In the financial services industry, data lineage is closely tied to use-cases around regulatory reporting and compliance, an initiative that often demands its own team and budget. According to the Financial Times, some banks have added as much as $4B in expenses related to compliance technology and staff, especially those designated as Globally Systemically Important Banks (GSIB). Being able to efficiently and effectively produce records that demonstrate compliance is increasingly important for financial services firms of all sizes.
The Challenge of Tracking Data Lineage with Legacy Tools
Though some form of data lineage has been available in existing tools, they have limitations. Spreadsheet programs such as Excel do offer users cell-level lineage, or the ability to see what cells are dependent of another, but the structure of the transformation is lost. Similarly, ETL or mapping software provide transform-level lineage, yet this view typically doesn’t display data and is too coarse-grained to distinguish between transforms that are logically independent (e.g. transforms that operate on distinct columns) or dependent.
The most popular way we’ve seen customers track this is by using a spreadsheet that displays a record for each column in a table. These columns are often categorized into at least two classes: “source” columns, which are in the source data, and “derived” columns which are computed from source or other derived columns. Each group typically has some metadata describing how the column should be interpreted and how it was computed for derived columns, but it can be tedious to track dependencies across complex workflows using this spreadsheet layout.

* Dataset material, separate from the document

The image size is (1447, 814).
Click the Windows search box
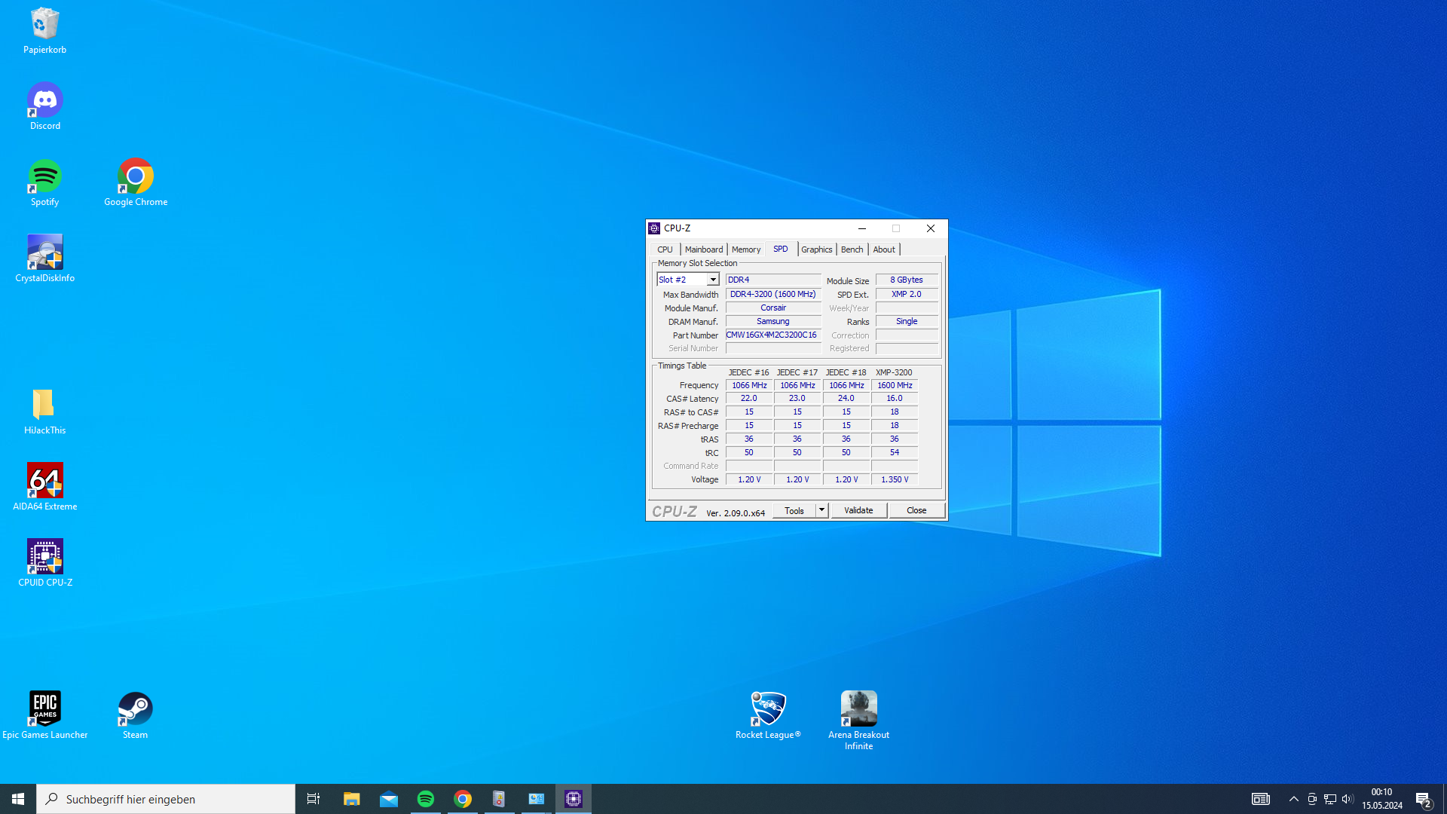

Introducing Column Lineage: Building Upon Trifacta’s Advanced Data Lineage Tracking
Trifacta’s column lineage feature provides in-depth data lineage visibility for various compliance and regulatory requirements. While Trifacta already provides visibility into the lineage of data created from the wrangling process, we knew that our customers—especially those in financial services—would value additional ways to understand how data was transformed. To help solve these use cases, we have been developing interactive visualizations to support column-level data lineage.
The column lineage feature in Trifacta gives users the ability to trace exactly how a given column or set of columns were created, as well as trace forward to see downstream dependencies from source or intermediate attributes. In addition, users can filter the lineage interface to focus only on specific types of dependencies or transformation steps that affect columns in particular ways.
Impact on Financial Services Organizations
With Trifacta’s column lineage feature, financial services companies can understand exactly how derived data or features used in reports and analytic projects were created. This will have a huge impact on the way our financial services companies execute compliance and regulatory reporting, as well as customer 360º initiatives. As we roll out this feature, we’re excited to see what new insights our customers discover, and how the overall wrangling process becomes more efficient and effective.